I'm a university student, beginning to explore R for an exam. Sorry for the vague title, as I have many questions related to this post.
I've run into the problem of sampling a population of people who are either Male (M) or Female (F). I wished to define a function that could take the number of Males and Females in this population, then create sample.number
samples of size sample.size
and return a data frame containing the sample proportions of females over the total size of the sample, with related frequencies.
I'm positive there is a simple and well-optimized way to do this, but I've written a small function that (barely) works:
senators <- function(Fem = 13,
Mal = 87,
sample.size = 10,
sample.number = 100){
pop <- c(rep("F", Fem), rep("M", Mal)) # I create the population base
popsa <- list(NA) # I make some empty variables used later
popsa.factor <- list(NA) # Not sure if this passage is even needed...
popsa.proportion <- list(NA)
Here comes a for
loop.

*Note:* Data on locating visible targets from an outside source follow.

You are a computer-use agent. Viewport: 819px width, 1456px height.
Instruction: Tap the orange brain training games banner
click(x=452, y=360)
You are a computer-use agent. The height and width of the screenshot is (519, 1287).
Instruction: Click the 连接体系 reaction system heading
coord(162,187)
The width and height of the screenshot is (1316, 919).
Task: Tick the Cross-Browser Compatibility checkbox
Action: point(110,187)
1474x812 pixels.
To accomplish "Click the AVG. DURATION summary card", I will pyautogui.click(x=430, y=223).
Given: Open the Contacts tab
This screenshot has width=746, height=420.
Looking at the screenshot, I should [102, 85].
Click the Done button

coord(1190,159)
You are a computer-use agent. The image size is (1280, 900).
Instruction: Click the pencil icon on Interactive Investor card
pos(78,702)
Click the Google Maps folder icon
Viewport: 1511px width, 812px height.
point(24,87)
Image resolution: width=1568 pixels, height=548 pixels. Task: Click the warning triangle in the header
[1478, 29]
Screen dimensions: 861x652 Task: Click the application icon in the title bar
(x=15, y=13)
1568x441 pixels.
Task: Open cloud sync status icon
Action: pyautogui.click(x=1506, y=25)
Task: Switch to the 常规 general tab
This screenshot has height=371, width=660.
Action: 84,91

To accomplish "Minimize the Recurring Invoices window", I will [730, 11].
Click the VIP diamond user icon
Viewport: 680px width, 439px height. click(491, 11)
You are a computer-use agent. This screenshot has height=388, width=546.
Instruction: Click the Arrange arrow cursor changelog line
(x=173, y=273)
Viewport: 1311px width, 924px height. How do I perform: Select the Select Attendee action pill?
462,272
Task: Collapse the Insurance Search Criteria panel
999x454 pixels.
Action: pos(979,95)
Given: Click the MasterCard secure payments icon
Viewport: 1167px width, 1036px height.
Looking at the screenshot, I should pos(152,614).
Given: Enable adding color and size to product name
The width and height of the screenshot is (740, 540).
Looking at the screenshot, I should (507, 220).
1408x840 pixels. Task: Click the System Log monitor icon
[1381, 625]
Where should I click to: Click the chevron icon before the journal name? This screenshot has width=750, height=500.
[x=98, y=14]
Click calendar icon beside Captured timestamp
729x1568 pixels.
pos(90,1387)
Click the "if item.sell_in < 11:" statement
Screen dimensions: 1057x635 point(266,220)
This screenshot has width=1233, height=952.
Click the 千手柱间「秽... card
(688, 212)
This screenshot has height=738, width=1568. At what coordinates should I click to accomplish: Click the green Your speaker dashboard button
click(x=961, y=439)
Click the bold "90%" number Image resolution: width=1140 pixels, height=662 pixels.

I've read that for
loops are really inefficient way to do this. Is there a better way?
for(i in 1:sample.number){
popsa[[i]] <- sample(pop, sample.size, replace = TRUE)
popsa.factor[[i]] <- table(factor(popsa[[i]], levels = c("M", "F")))
popsa.proportion[[i]] <- popsa.factor[[i]][2]/sample.size
}
I start by assigning each element of the list popsa
with a sample, then I use popsa
to create a table from each sample, and store it in popsa.factor
. Then I calculate the proportions of females over the total and store it in popsa.proportion
. This for
loop seems super messy to me, and is really slow to process lots of samples. Is there a better, more efficient way to do what I've done here?
popsa.unlisted <- unlist(popsa.proportion)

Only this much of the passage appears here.